> TASK ITEM:
Repeat the listing that comes next, leaving nothing out and changing nothing.

> RECORDS FOR THE TASK:
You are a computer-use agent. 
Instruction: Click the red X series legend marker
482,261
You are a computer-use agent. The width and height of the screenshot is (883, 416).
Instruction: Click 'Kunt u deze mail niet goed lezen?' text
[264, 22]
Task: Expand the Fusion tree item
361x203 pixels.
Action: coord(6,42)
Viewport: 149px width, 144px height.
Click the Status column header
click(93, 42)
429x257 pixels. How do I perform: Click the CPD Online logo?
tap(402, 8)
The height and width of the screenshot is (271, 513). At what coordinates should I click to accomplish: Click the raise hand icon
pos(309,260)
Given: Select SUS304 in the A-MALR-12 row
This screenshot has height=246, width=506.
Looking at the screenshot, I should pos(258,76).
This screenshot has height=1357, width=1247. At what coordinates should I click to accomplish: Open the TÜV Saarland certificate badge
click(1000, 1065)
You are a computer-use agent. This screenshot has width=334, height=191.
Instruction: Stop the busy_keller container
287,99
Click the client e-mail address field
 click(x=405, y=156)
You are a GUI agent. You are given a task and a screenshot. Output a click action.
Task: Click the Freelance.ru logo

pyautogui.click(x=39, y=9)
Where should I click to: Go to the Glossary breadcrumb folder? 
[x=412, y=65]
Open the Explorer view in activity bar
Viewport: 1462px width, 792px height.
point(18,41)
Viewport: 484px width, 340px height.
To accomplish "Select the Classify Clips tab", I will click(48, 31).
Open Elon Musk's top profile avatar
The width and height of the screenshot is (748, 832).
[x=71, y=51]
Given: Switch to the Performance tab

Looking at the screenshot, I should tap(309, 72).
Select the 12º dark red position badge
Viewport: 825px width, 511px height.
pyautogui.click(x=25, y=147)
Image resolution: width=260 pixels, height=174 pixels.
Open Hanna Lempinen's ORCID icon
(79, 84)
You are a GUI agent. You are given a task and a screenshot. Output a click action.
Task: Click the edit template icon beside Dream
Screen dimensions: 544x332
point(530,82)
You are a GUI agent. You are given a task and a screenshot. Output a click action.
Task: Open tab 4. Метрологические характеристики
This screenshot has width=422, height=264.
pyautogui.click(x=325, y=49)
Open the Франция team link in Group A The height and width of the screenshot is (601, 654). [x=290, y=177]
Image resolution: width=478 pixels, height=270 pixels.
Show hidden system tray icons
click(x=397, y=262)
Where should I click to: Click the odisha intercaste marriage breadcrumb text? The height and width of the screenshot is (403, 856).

> ANSWER FOR THIS EXERCISE:
You are a computer-use agent. 
Instruction: Click the red X series legend marker
482,261
You are a computer-use agent. The width and height of the screenshot is (883, 416).
Instruction: Click 'Kunt u deze mail niet goed lezen?' text
[264, 22]
Task: Expand the Fusion tree item
361x203 pixels.
Action: coord(6,42)
Viewport: 149px width, 144px height.
Click the Status column header
click(93, 42)
429x257 pixels. How do I perform: Click the CPD Online logo?
tap(402, 8)
The height and width of the screenshot is (271, 513). At what coordinates should I click to accomplish: Click the raise hand icon
pos(309,260)
Given: Select SUS304 in the A-MALR-12 row
This screenshot has height=246, width=506.
Looking at the screenshot, I should pos(258,76).
This screenshot has height=1357, width=1247. At what coordinates should I click to accomplish: Open the TÜV Saarland certificate badge
click(1000, 1065)
You are a computer-use agent. This screenshot has width=334, height=191.
Instruction: Stop the busy_keller container
287,99
Click the client e-mail address field
 click(x=405, y=156)
You are a GUI agent. You are given a task and a screenshot. Output a click action.
Task: Click the Freelance.ru logo

pyautogui.click(x=39, y=9)
Where should I click to: Go to the Glossary breadcrumb folder? 
[x=412, y=65]
Open the Explorer view in activity bar
Viewport: 1462px width, 792px height.
point(18,41)
Viewport: 484px width, 340px height.
To accomplish "Select the Classify Clips tab", I will click(48, 31).
Open Elon Musk's top profile avatar
The width and height of the screenshot is (748, 832).
[x=71, y=51]
Given: Switch to the Performance tab

Looking at the screenshot, I should tap(309, 72).
Select the 12º dark red position badge
Viewport: 825px width, 511px height.
pyautogui.click(x=25, y=147)
Image resolution: width=260 pixels, height=174 pixels.
Open Hanna Lempinen's ORCID icon
(79, 84)
You are a GUI agent. You are given a task and a screenshot. Output a click action.
Task: Click the edit template icon beside Dream
Screen dimensions: 544x332
point(530,82)
You are a GUI agent. You are given a task and a screenshot. Output a click action.
Task: Open tab 4. Метрологические характеристики
This screenshot has width=422, height=264.
pyautogui.click(x=325, y=49)
Open the Франция team link in Group A The height and width of the screenshot is (601, 654). [x=290, y=177]
Image resolution: width=478 pixels, height=270 pixels.
Show hidden system tray icons
click(x=397, y=262)
Where should I click to: Click the odisha intercaste marriage breadcrumb text? The height and width of the screenshot is (403, 856).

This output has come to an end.